TEXT:
(begin)

From time to time, you’ll want to update your installed packages, and that usually happens when something doesn’t work and maybe the dependencies of one package on another gets broken with a change in a package. Fortunately, in the R world, especially at the main repository at CRAN, there’s a lot of effort put into making sure packages work together, so usually there are no surprises if you’re using the most current versions. Note that there can be exceptions to this, and occasionally new package versions will create problems with other packages due to inter-package dependencies and the introduction of functions with names that duplicate other packages. The packages installed for this book were current as of that version of R, but new package versions may occasionally introduce errors.

Once a package like dplyr is installed, you can access all of its functions and data by adding a library call, like …

library(dplyr)

… which you will want to include in your code, or to provide access to multiple libraries in the tidyverse, you can use library(tidyverse). Alternatively, if you’re only using maybe one function out of an installed package, you can call that function with the :: separator, like dplyr::select(). This method has another advantage in avoiding problems with duplicate names – and for instance we’ll generally call dplyr::select() this way.

Addenda: There are other methods we could look at, as well as case studies and expansions of methods we will look at. So we’ve also created an Environmental Data Science Addenda at https://bookdown.org/igisc/EnvDataSciAddenda/.

1.5.1 Data

We’ll be using data from various sources, including data on CRAN like the code packages above which you install the same way – so use install.packages("palmerpenguins").

(end)

EXERCISE TASK:
According to the text on installing and using R packages, why does it generally call dplyr::select() with the :: separator? Answer in one to three sentences. The lines that come after the text are not needed for what follows.

SUPPLIED MATERIAL:
(begin)

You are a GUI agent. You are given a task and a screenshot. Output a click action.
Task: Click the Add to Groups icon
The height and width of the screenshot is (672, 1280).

(end)

RESULT OF THIS TASK:
Calling a function with the :: separator avoids problems with duplicate names, which can arise when packages introduce functions whose names duplicate those in other packages. This is the advantage the text gives for generally calling dplyr::select() that way.